**WHAT YOU ARE ASKED TO DO**
All of the entries below must be copied out exactly.

**DATA**
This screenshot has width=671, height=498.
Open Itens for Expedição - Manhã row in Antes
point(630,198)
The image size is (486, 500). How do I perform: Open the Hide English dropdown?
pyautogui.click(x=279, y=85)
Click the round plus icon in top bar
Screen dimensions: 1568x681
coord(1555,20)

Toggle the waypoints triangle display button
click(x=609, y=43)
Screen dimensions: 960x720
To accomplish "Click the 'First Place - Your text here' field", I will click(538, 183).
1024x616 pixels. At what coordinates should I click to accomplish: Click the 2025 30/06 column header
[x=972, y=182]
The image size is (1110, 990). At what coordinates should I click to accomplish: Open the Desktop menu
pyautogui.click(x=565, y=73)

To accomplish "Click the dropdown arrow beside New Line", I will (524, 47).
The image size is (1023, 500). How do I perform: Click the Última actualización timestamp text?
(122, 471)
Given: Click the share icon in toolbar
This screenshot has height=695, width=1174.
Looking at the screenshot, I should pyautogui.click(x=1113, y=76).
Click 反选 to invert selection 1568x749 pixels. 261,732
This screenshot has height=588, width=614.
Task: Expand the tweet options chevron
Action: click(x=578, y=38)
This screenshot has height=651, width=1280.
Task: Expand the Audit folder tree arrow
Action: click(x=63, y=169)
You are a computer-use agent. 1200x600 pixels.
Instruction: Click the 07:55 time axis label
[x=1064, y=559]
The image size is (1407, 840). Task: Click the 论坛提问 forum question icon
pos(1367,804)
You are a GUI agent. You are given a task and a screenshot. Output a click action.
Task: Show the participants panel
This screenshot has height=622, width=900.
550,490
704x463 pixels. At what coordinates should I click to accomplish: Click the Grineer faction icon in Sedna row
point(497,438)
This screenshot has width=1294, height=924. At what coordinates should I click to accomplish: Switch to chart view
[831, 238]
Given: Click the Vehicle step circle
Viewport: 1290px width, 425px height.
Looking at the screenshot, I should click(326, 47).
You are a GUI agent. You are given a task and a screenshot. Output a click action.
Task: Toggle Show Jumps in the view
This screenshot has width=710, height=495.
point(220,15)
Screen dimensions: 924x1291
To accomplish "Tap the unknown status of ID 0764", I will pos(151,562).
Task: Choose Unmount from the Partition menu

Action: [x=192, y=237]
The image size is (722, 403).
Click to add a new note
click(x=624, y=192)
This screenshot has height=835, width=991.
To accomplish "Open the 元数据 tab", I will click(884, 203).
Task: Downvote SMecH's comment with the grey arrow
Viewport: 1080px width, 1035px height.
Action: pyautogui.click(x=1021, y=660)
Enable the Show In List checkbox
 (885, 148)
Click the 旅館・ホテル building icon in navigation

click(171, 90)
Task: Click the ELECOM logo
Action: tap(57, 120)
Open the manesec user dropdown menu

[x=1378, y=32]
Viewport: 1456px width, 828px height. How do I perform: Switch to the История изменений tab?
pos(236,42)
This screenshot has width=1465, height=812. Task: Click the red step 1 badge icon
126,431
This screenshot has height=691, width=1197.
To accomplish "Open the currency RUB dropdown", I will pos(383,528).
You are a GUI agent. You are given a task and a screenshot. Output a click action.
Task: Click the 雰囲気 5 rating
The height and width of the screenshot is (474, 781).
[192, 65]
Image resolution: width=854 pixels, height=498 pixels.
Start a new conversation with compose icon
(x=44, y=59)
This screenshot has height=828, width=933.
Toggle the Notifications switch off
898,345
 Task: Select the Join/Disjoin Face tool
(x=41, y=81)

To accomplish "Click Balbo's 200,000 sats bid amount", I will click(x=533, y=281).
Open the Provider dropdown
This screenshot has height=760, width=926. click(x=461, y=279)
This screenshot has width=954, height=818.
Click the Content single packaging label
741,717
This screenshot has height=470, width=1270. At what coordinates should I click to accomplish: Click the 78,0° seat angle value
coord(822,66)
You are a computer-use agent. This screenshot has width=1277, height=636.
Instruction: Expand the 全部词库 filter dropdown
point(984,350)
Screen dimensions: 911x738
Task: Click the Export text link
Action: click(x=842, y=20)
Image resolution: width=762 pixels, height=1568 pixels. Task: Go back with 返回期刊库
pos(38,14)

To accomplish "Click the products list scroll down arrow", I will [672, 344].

**ANSWER TO THIS EXERCISE**
This screenshot has width=671, height=498.
Open Itens for Expedição - Manhã row in Antes
point(630,198)
The image size is (486, 500). How do I perform: Open the Hide English dropdown?
pyautogui.click(x=279, y=85)
Click the round plus icon in top bar
Screen dimensions: 1568x681
coord(1555,20)

Toggle the waypoints triangle display button
click(x=609, y=43)
Screen dimensions: 960x720
To accomplish "Click the 'First Place - Your text here' field", I will click(538, 183).
1024x616 pixels. At what coordinates should I click to accomplish: Click the 2025 30/06 column header
[x=972, y=182]
The image size is (1110, 990). At what coordinates should I click to accomplish: Open the Desktop menu
pyautogui.click(x=565, y=73)

To accomplish "Click the dropdown arrow beside New Line", I will (524, 47).
The image size is (1023, 500). How do I perform: Click the Última actualización timestamp text?
(122, 471)
Given: Click the share icon in toolbar
This screenshot has height=695, width=1174.
Looking at the screenshot, I should pyautogui.click(x=1113, y=76).
Click 反选 to invert selection 1568x749 pixels. 261,732
This screenshot has height=588, width=614.
Task: Expand the tweet options chevron
Action: click(x=578, y=38)
This screenshot has height=651, width=1280.
Task: Expand the Audit folder tree arrow
Action: click(x=63, y=169)
You are a computer-use agent. 1200x600 pixels.
Instruction: Click the 07:55 time axis label
[x=1064, y=559]
The image size is (1407, 840). Task: Click the 论坛提问 forum question icon
pos(1367,804)
You are a GUI agent. You are given a task and a screenshot. Output a click action.
Task: Show the participants panel
This screenshot has height=622, width=900.
550,490
704x463 pixels. At what coordinates should I click to accomplish: Click the Grineer faction icon in Sedna row
point(497,438)
This screenshot has width=1294, height=924. At what coordinates should I click to accomplish: Switch to chart view
[831, 238]
Given: Click the Vehicle step circle
Viewport: 1290px width, 425px height.
Looking at the screenshot, I should click(326, 47).
You are a GUI agent. You are given a task and a screenshot. Output a click action.
Task: Toggle Show Jumps in the view
This screenshot has width=710, height=495.
point(220,15)
Screen dimensions: 924x1291
To accomplish "Tap the unknown status of ID 0764", I will pos(151,562).
Task: Choose Unmount from the Partition menu

Action: [x=192, y=237]
The image size is (722, 403).
Click to add a new note
click(x=624, y=192)
This screenshot has height=835, width=991.
To accomplish "Open the 元数据 tab", I will click(884, 203).
Task: Downvote SMecH's comment with the grey arrow
Viewport: 1080px width, 1035px height.
Action: pyautogui.click(x=1021, y=660)
Enable the Show In List checkbox
 (885, 148)
Click the 旅館・ホテル building icon in navigation

click(171, 90)
Task: Click the ELECOM logo
Action: tap(57, 120)
Open the manesec user dropdown menu

[x=1378, y=32]
Viewport: 1456px width, 828px height. How do I perform: Switch to the История изменений tab?
pos(236,42)
This screenshot has width=1465, height=812. Task: Click the red step 1 badge icon
126,431
This screenshot has height=691, width=1197.
To accomplish "Open the currency RUB dropdown", I will pos(383,528).
You are a GUI agent. You are given a task and a screenshot. Output a click action.
Task: Click the 雰囲気 5 rating
The height and width of the screenshot is (474, 781).
[192, 65]
Image resolution: width=854 pixels, height=498 pixels.
Start a new conversation with compose icon
(x=44, y=59)
This screenshot has height=828, width=933.
Toggle the Notifications switch off
898,345
 Task: Select the Join/Disjoin Face tool
(x=41, y=81)

To accomplish "Click Balbo's 200,000 sats bid amount", I will click(x=533, y=281).
Open the Provider dropdown
This screenshot has height=760, width=926. click(x=461, y=279)
This screenshot has width=954, height=818.
Click the Content single packaging label
741,717
This screenshot has height=470, width=1270. At what coordinates should I click to accomplish: Click the 78,0° seat angle value
coord(822,66)
You are a computer-use agent. This screenshot has width=1277, height=636.
Instruction: Expand the 全部词库 filter dropdown
point(984,350)
Screen dimensions: 911x738
Task: Click the Export text link
Action: click(x=842, y=20)
Image resolution: width=762 pixels, height=1568 pixels. Task: Go back with 返回期刊库
pos(38,14)

To accomplish "Click the products list scroll down arrow", I will [672, 344].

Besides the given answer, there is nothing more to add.